EXERCISE AIM
Output exactly those lines of the data that lie between the line containing "Instruction: Click the boost count of 11" and the final line, both ends counted.

DATA LISTING

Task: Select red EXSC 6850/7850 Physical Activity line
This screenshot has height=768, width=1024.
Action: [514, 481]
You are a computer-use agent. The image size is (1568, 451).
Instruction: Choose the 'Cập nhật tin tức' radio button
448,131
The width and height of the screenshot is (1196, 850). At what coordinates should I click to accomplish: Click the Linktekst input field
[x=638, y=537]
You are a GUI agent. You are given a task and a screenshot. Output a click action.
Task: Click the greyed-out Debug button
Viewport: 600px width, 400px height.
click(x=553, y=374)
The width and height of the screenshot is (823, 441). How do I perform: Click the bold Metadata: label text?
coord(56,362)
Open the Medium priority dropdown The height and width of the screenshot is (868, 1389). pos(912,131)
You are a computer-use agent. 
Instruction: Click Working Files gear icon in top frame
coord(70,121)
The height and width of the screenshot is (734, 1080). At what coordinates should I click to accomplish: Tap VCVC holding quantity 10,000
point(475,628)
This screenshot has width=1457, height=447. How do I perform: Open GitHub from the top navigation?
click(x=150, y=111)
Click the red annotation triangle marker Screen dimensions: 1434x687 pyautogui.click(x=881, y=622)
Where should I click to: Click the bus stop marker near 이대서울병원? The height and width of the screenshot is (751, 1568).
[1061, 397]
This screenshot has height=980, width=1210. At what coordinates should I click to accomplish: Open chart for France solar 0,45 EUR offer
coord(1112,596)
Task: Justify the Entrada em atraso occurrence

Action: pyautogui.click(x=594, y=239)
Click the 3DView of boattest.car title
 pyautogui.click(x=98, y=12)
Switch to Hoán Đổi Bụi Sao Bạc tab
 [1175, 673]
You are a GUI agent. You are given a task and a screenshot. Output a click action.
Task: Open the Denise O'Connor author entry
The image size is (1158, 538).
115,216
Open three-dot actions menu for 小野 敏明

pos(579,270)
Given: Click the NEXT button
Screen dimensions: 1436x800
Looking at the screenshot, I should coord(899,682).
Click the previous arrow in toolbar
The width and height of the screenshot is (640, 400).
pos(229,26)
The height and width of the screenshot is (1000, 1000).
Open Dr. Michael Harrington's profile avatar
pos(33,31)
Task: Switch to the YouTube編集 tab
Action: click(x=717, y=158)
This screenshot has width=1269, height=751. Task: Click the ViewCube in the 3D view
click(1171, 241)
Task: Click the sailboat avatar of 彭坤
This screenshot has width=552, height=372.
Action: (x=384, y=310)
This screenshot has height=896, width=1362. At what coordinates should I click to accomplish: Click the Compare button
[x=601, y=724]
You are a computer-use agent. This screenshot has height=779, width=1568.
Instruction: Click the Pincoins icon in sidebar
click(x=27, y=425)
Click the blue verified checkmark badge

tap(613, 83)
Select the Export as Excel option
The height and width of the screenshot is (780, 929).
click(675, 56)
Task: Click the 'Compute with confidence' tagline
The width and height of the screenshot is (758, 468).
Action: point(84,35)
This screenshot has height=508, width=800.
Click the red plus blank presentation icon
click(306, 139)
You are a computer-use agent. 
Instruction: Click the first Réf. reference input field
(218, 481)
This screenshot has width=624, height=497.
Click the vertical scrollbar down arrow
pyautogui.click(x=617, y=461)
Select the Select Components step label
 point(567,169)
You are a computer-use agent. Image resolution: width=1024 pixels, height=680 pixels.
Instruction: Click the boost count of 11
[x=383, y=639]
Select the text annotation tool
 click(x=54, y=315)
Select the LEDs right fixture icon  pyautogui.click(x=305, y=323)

ANSWER BOX
Instruction: Click the boost count of 11
[x=383, y=639]
Select the text annotation tool
 click(x=54, y=315)
Select the LEDs right fixture icon  pyautogui.click(x=305, y=323)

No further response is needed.